You're a Brave Man, Oliver Stone

So Oliver Stone is starting to film a new flick and get this: It's a critical take on our lame duck President George Bush.

How daring!

How gutsy!

How boring.

What's next for Stone: A movie about the displeasure of diarrhea? Seriously, I've read fortune cookies that are less predictable than this tripe. But let's face it, Stone only makes movies for people who already agree with him. He doesn't just preach to the choir, he gives them a tongue bath.

See, Stone is like a child who puts on skits for his family in the living room over the holidays. He's playing to a besotted crowd — they won't tell him he sucks. It's worse than stabbing gramps with his own Nazi-era decorative sword.

The fact is, true controversy requires more guts than Stone has. If he had real balls, he'd do a movie about radical Islam — the folks who behead Americans for fun. But maybe he doesn't want to end up like the murdered director Theo Van Gogh. I don't either.

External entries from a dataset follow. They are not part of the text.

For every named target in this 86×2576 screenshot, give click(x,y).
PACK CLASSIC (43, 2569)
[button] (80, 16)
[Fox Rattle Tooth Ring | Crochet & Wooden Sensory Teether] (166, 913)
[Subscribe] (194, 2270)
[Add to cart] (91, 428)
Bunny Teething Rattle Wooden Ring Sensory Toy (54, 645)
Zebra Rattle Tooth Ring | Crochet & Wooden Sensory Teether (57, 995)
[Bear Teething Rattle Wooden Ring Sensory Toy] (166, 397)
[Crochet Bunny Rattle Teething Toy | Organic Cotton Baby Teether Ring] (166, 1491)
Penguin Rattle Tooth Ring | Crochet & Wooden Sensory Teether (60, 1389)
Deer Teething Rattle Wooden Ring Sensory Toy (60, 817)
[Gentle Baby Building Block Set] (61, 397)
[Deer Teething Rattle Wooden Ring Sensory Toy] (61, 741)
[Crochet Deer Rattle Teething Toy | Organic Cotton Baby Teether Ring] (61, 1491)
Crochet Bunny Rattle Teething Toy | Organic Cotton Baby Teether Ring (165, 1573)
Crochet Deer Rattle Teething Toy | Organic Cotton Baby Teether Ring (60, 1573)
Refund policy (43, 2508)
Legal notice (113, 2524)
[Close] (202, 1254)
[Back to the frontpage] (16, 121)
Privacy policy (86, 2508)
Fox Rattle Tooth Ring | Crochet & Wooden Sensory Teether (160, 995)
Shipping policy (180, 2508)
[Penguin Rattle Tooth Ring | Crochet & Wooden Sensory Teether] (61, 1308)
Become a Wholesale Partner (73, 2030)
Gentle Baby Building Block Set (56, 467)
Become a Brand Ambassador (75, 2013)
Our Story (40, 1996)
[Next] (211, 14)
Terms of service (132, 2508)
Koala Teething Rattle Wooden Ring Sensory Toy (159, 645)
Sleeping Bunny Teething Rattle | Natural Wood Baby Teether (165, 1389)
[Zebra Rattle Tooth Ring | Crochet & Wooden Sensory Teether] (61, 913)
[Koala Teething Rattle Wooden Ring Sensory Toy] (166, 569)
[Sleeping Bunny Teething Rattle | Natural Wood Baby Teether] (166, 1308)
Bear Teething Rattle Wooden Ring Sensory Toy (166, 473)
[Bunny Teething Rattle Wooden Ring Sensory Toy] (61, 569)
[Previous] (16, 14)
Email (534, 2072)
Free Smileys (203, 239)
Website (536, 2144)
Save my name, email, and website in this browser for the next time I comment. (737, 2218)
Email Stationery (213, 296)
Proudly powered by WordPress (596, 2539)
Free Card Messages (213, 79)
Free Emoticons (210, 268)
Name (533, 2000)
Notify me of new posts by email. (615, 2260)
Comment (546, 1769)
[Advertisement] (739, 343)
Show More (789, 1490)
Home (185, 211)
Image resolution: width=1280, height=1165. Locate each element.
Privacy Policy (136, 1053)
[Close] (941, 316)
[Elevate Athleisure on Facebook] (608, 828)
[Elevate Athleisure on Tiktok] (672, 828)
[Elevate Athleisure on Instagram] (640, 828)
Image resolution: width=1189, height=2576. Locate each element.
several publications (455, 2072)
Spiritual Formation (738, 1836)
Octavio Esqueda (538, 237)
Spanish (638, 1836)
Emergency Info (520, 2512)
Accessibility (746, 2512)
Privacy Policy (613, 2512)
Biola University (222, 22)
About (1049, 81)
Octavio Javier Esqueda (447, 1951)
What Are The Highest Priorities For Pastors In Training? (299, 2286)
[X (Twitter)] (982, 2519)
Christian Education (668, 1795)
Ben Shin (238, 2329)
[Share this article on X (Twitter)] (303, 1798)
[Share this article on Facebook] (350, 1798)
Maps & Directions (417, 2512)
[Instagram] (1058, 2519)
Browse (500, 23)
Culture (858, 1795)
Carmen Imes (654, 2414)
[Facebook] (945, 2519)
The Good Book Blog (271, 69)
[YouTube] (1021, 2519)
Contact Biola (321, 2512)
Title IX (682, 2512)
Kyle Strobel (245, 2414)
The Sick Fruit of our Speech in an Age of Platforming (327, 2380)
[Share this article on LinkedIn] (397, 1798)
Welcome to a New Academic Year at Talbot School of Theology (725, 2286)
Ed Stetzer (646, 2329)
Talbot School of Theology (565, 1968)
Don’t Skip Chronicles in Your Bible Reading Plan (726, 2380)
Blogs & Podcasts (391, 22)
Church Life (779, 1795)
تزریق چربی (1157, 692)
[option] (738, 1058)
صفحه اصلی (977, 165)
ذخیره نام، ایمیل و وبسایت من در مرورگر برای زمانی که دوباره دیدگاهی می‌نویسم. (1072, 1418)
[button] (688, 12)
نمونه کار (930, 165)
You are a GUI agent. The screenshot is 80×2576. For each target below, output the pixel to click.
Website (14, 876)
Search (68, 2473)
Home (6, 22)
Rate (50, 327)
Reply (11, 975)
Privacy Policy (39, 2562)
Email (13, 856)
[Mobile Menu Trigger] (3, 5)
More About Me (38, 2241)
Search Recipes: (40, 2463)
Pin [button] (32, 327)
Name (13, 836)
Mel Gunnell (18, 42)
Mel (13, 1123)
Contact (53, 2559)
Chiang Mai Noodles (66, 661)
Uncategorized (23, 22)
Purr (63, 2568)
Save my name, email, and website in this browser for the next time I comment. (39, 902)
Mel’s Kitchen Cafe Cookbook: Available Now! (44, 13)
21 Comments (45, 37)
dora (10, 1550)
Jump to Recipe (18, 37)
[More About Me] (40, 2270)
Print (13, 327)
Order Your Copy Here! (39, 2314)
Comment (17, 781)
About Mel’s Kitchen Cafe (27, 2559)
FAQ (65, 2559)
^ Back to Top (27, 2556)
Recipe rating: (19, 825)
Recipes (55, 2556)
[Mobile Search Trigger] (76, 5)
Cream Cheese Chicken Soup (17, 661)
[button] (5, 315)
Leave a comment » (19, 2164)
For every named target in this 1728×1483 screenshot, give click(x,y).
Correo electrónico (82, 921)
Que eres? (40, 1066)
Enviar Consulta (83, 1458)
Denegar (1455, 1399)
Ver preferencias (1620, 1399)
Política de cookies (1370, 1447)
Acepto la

But he doesn't even have to do that. Just once, I'd like to see him or anyone currently working in Hollywood try to make a film that doesn't paint America as a bully.

But then I remember that Stone's last flick was a Valentine to Fidel Castro — an endorsement of a criminal that was so bad even HBO wanted to hide it — and they hired Bill Maher and Tracey Ullman.

In the end though, no one will care. The movie will only be seen by smelly grad students and their tapeworms — who, if they had hands, would give the film two thumbs up.

And, if you disagree with me, then you sir are worse than Hitler.